GDPR and right to rent legislation require specific record-keeping:

  • Keep the share code check result (screenshot or printout) for the entire tenancy and for one year after the tenancy ends
  • Record the date of the check, the share code used, and the tenant's date of birth entered — not the share code answer from the tenant, but the date of your check
  • Do not share the check result with third parties — it contains immigration status information that is sensitive personal data under UK GDPR
  • Do not retain the original share code beyond what is needed to perform the check — the result printout/screenshot is sufficient evidence
  • Right to rent records are exempt from normal subject access request obligations but must still be processed lawfully — include right to rent checking in your privacy notice to prospective tenants

Frequently asked questions

Do I need a share code for a British tenant?+

No. British (UK) and Irish citizens prove their right to rent with physical documents — a UK or Irish passport, a UK birth or adoption certificate with a National Insurance number, or other documents from the statutory list at gov.uk. Asking a British citizen for a share code could constitute discrimination. Share codes are only for non-UK/Irish nationals whose immigration status is held digitally.

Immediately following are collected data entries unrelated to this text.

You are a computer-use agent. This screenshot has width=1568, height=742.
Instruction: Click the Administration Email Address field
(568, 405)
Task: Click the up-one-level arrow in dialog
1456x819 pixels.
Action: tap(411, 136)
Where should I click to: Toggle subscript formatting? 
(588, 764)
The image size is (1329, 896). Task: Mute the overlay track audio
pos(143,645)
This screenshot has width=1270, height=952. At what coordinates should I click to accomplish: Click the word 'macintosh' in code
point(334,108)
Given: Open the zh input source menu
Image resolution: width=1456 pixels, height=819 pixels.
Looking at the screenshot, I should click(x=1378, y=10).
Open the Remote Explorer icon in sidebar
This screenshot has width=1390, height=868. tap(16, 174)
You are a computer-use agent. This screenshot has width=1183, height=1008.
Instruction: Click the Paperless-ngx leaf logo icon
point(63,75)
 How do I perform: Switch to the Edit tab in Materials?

What if the tenant's share code has expired?+

Share codes are valid for 90 days from the date of generation. If it has expired, ask the tenant to log into their UKVI account and generate a new share code. Do not attempt to use an expired code — it will not return a valid result. The tenant can generate a new code immediately at no cost.

What does 'statutory excuse' mean for right to rent?+

A statutory excuse is a complete legal defence against a civil penalty if a tenant is later found to have no right to rent. You obtain statutory excuse by correctly performing a share code check (or manual document check for UK/Irish nationals) before the tenancy starts. Without statutory excuse, civil penalties of up to £20,000 per tenant can be imposed. The check must be done before — not after — the tenancy commences.

What do I do if the share code check says 'cannot confirm right to rent'?+

Call the Home Office Landlord Helpline on 0300 069 9799. Explain that the online check returned a negative result. The Helpline will conduct a manual check and provide a written response. If the Helpline confirms right to rent, you have statutory excuse. Do not let the property until you have a positive result from either the online service or the Helpline.

How long do I keep share code check records?+

For the duration of the tenancy and for at least one year after the tenancy ends. Keep the date of the check, the result (screenshot or printout), and the date you entered into your records. These records may be inspected by the Home Office under civil penalty enforcement.